Some of these young adults have been here since they were children and may have been part of the group that pressed into Quibdo in 1997. The government housed them in El Coloseo (a stadium) for two years and provided no food or water. Now many are living in some of the public housing developments we’ll visit tomorrow before our departure for Bogota.
My sympathies can't right a massive injustice
As they spoke about the situation they were in, I chastise myself. My assumption is that these people, with little education, cannot be speaking in the strings of multi-syllabic phrases used by social justice advocates. But they are, and it’s not rote memorization. It’s practical knowledge to them, the key to their fight for the better life they deserve.

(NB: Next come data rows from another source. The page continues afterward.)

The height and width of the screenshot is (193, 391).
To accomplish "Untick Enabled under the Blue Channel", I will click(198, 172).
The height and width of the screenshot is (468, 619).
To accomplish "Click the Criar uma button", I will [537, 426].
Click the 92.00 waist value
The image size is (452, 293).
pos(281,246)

I see the hope in their faces, I feel inadequate, they are well-versed in this complex legal situation. I struggle to keep up with the non-conversational Spanish. I spent several weeks before my trip translating Spanish documents on these topics. It made me a better listener. But it was something that demanded the rapt attention of a student. The more I pay attention, the more I feel the need to do something meaningful to help.
Not just my Spanish speaking and Spanish listening—all senses are needed to comprehend!
I also wanted to absorb the nuances of body language of those around me, again I got the overwhelming feeling that we were the focus of their hope at this point in time. We must be able to help them, I was aware of my own powerlessness in the face of the saga of the displaced.
As my feelings overwhelmed me, the rains began to fall outside the screened open end of the room, the sound of pounding of water on the flowing river. Like a baptism, I imagined it absolving me of responsibility for the hopes of these earnest, smart desplazados. An illusion I can no longer harbor or indulge.
G.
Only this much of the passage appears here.